Saved entries
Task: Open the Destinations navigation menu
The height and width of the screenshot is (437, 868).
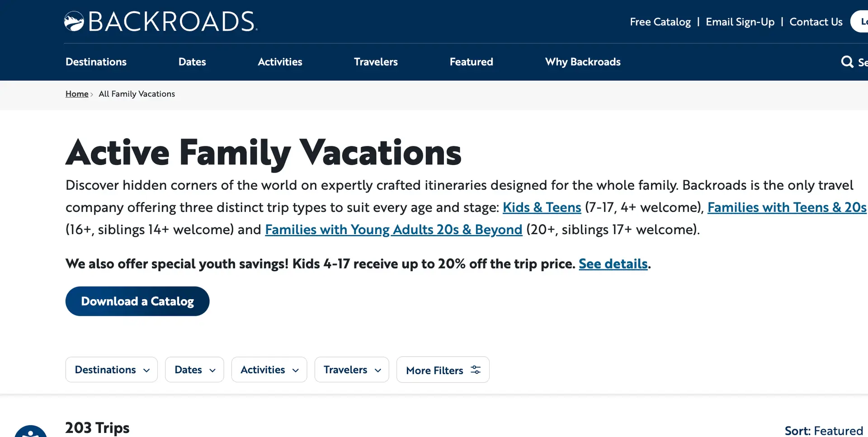Action: pos(96,62)

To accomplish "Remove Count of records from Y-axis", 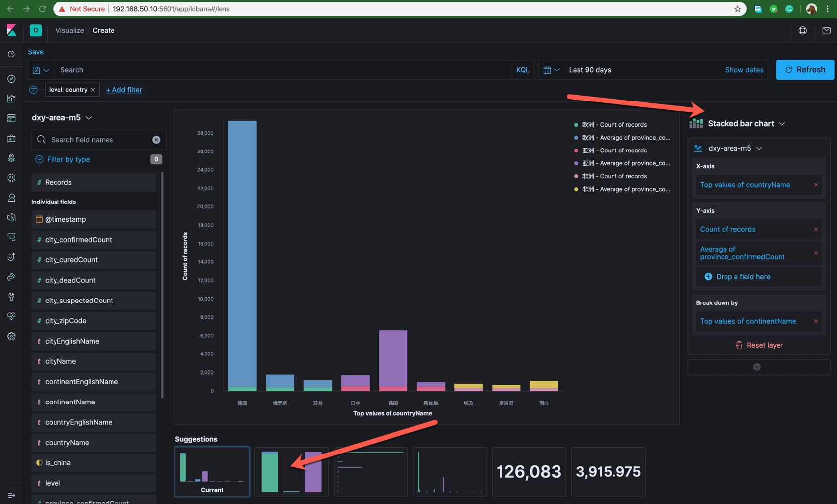I will coord(816,229).
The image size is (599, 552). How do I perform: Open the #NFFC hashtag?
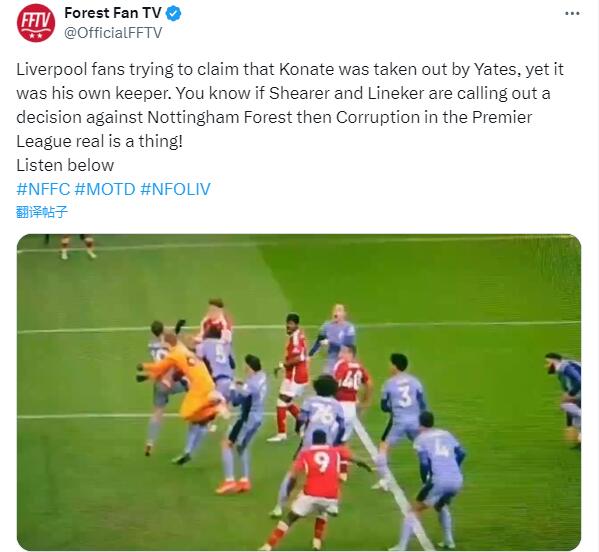point(43,189)
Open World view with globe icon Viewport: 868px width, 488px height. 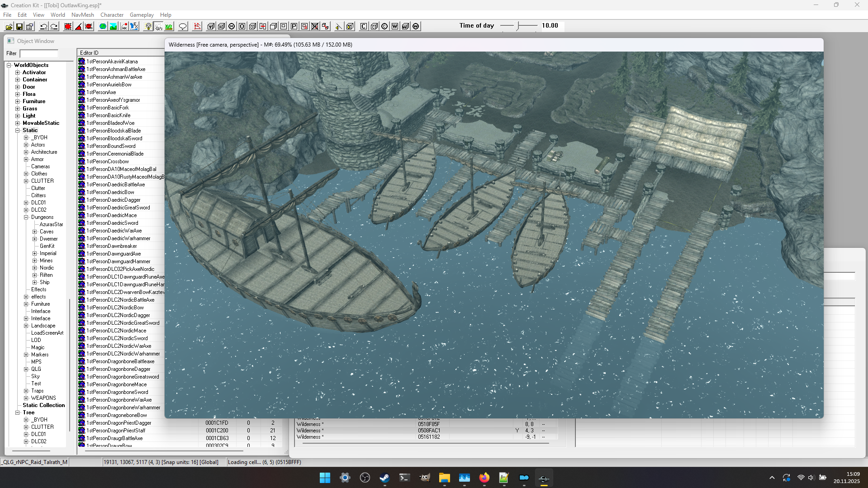coord(103,27)
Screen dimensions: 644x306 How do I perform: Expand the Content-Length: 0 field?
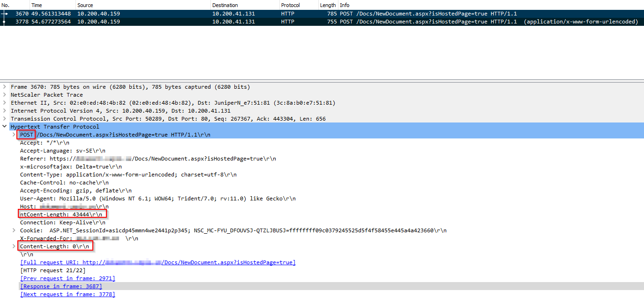[14, 246]
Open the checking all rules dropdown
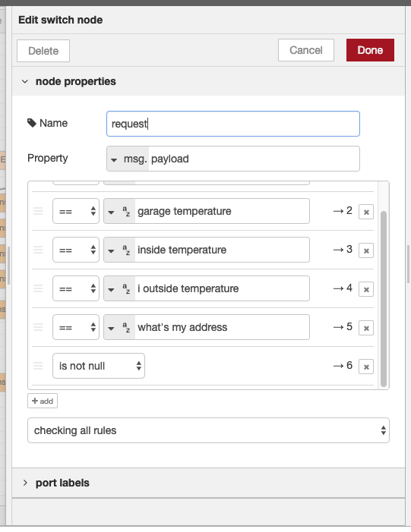Screen dimensions: 411x532 208,430
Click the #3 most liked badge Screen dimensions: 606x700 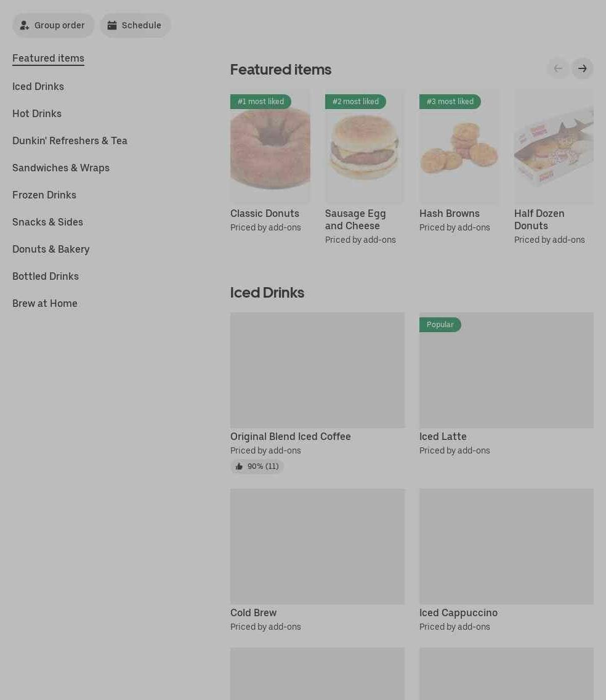pos(450,102)
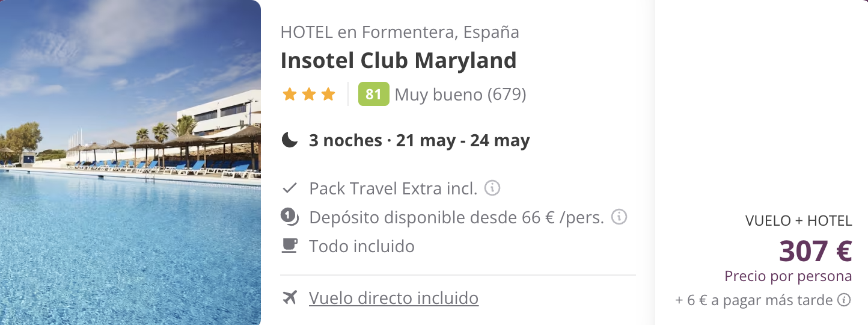Screen dimensions: 868x325
Task: Click the checkmark icon beside Pack Travel Extra
Action: [x=290, y=188]
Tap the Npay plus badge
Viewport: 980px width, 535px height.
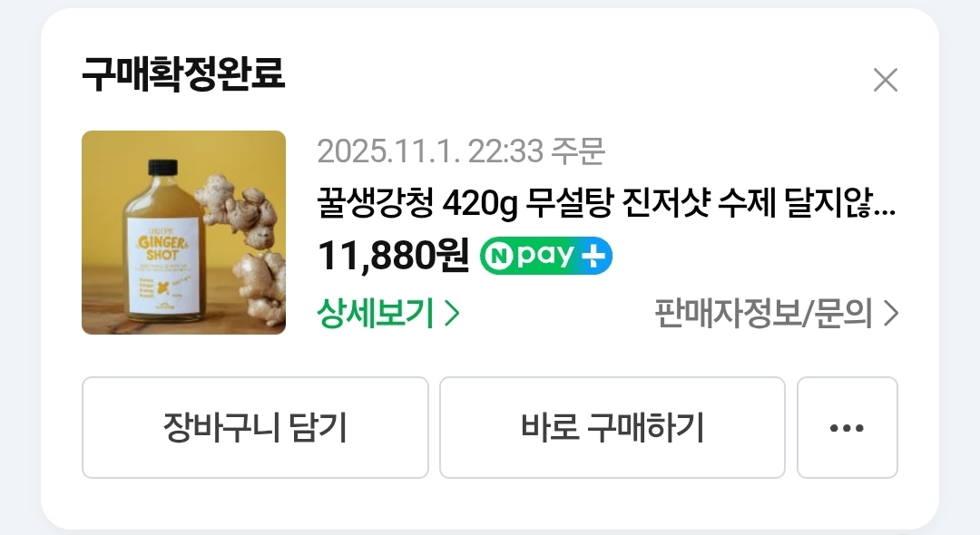(x=545, y=256)
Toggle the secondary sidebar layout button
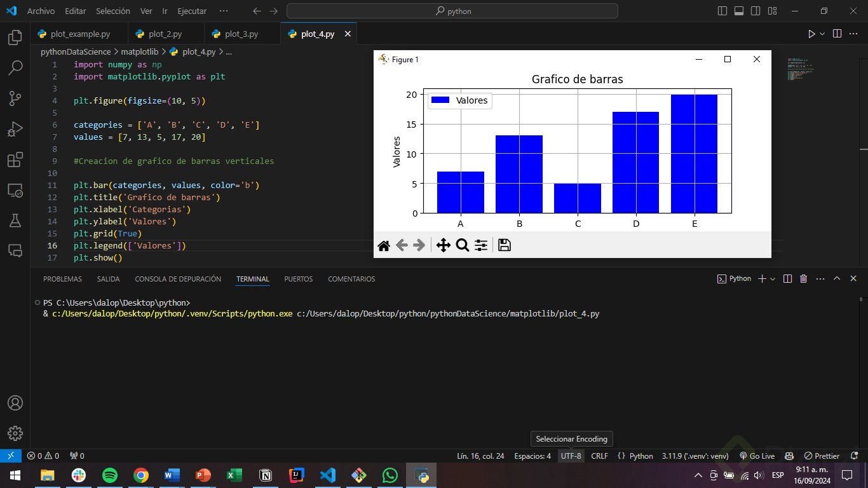 756,11
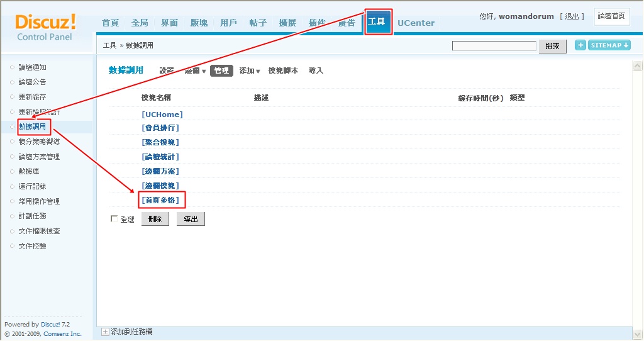Image resolution: width=644 pixels, height=341 pixels.
Task: Toggle the 全選 checkbox
Action: (114, 219)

### Exercise:
The lines from the one containing "Tap the Npay plus badge" through the final line of the data are to be repeated exactly, with both ends included and all pictures left out.

### Written answer:
Tap the Npay plus badge
Viewport: 980px width, 535px height.
(x=545, y=256)
Toggle the secondary sidebar layout button
 756,11
Image resolution: width=644 pixels, height=341 pixels.
Task: Toggle the 全選 checkbox
Action: (114, 219)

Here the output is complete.